* Problems to work on *
1. In the analysis of the AKP closure case, what share of Parliament must become vacant before by-elections can be held?
2. Pick up the analysis of the AKP closure case after its final sentence and keep writing it.

* Source extract *
11- Scenario 7: Is it possible to call for snap elections before the CC's verdict on the case? In order to replace the deputies, who are likely to be banned from politics for the next five years, the AKP could call early elections before the CC's verdict on the case, which we expect to be released in September. We believe that it is highly unlikely to do that because of two reasons. First, people could refrain from voting for a political party, whose destiny is uncertain. Second, it is uncertain what kind of time limitation the AKP will have during this process. Please recall that in the last early election decision, 80 days passed to hold the elections after the parliamentary decision. This means that even if the AKP had called for snap elections in early June, the earliest possible date for the general elections would be mid-September 2008. This is a very critical date, since the CC could announce its verdict somewhere in September, which could jeopardize AKP's eligibility for the general elections.
12- Scenario 8: Is it possible to replace the 39 AKP deputies who will be possibly banned from politics before the verdict? This is a possibility and we think that the AKP could do that through a by-election before the Court's ruling. Please recall that by-elections can be held, if 5% (28 deputies) of the Parliament becomes vacant. But we think that this scenario becomes only meaningful if the AKP does not call snap elections after the Court's verdict. Otherwise, it is meaningless to try maintaining 339 deputies at the Parliament without having PM Erdogan at the Parliament. We believe that any solution that does not cover a "rescue operation" for Erdogan, will not have a concrete meaning for the party. Therefore, we are in the view that the AKP will call early elections after the CC's verdict.
13- What should we expect until the verdict? Despite the ongoing political noise, we foresee that the AKP will try to find an exit from the deadlock, but we think that the chance is too low to find something that could be called a political breakthrough and will be accepted by the other political parties. So, the most important thing in the short term would be again the timing of the Court's ruling.
14- What will happen if the Court shuts down AKP? In our view, if the Court shuts down AKP and bans 39 AKP deputies including PM Erdogan (or at least some them), the next day the remaining AKP deputies will become independent deputies and they will be allowed to form a new political party. In Turkey, forming a political party is very easy, but to be eligible to participate in elections is a completely different matter...
15- Will the new AKP be allowed to participate in the general elections? According to the Article 14 of the Election Law, in order to be eligible to participate in the elections, political parties should finalize their organization at least in half of the provinces six months before the election date. In case of an early election the new party will not be eligible to run for the Parliament. Consequently, we believe that the one and only thing to do in case of an early election is to merge with an existing party after the Court's ruling, which is eligible to participate in the elections.
16- What about parliamentary recess and why is it important? The Code of Criminal Procedure states clearly that the judicial recess is not applicable to the Constitutional Court. But there is also parliamentary recess, which will start on July 1. Although the parliamentary process will not affect the course of the court case, AKP officials reportedly proposed to keep the Parliament open until the verdict of the Court. The reason to keep the Parliament open until the verdict is to call for an early election immediately if the Court bans the AKP from politics. But again, PM Erdogan's situation will be important after the court case.

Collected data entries
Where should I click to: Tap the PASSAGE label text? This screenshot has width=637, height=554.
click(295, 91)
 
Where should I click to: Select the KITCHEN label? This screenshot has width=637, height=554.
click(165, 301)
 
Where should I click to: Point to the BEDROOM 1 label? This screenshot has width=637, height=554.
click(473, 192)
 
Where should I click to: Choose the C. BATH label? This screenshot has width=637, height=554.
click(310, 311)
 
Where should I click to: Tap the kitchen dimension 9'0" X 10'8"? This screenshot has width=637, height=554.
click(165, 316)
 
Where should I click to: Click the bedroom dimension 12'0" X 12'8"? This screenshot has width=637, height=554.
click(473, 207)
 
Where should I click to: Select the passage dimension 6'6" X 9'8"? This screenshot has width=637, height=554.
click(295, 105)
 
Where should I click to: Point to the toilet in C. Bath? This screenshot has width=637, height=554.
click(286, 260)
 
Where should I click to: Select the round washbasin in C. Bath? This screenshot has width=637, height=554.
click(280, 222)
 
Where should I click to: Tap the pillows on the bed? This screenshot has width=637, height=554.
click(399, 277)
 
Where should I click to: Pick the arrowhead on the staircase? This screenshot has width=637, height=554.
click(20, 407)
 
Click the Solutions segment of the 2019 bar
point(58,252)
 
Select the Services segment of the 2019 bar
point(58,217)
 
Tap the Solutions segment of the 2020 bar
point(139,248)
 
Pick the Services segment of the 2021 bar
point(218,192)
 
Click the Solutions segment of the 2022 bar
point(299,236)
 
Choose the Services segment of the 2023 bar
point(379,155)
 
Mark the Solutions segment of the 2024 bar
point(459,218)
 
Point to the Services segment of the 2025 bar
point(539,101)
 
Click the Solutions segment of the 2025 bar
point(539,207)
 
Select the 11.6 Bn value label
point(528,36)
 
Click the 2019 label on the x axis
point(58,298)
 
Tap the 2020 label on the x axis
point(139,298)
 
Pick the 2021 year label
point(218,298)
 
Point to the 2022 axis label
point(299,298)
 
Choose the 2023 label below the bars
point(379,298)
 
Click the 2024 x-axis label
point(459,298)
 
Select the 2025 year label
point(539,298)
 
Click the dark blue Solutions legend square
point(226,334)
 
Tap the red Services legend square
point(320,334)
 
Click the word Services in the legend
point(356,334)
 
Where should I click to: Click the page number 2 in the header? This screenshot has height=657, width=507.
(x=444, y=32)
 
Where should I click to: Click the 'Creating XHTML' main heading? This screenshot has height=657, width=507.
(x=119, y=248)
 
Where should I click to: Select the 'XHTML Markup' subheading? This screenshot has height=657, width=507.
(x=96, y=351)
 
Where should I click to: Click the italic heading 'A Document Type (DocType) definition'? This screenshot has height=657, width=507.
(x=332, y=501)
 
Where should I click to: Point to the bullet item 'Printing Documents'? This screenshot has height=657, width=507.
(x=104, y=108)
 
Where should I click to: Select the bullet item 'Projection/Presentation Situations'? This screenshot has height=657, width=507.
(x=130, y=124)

* Answers *
1. 5% of the Parliament (28 deputies).

2.
17- What will be the situation of PM Erdogan? If the Court shuts down the AKP and bans some deputies including PM Erdogan, the general view, which is also confirmed by the Head of High Electoral Board, is that he will be allowed to run as an independent deputy in the by-elections, but he will not be able to be a part of a political party. But recently, prestigious ex-judges claimed that PM Erdogan (if banned) or any other banned AKP politician won't be allowed to run as an independent in any by-election, but will be only allowed to run in the next general elections as an independent. This means that, maybe, the by-election option after the Court's ruling is off of agenda for now, and the AKP will go with the early election option.
18- Is there a nightmare scenario for PM Erdogan? Investors should keep in mind that there is also a possibility that PM Erdogan is banned from politics for good, which could be called as a full political ban. This full ban could either come from the Constitutional Court or from the pending (because of his Parliamentary immunity) court cases against him.
19- What does the nightmare scenario for PM Erdogan mean for the party? If PM Erdogan is banned for good, then the unity of the AKP could be in jeopardy, since there will be a couple of political fractions in favour of replacing the AKP or its ideology. Although there could be some departures from the party, we think that the majority will prefer to stay close to the successor of PM Erdogan because of the lack of political alternatives.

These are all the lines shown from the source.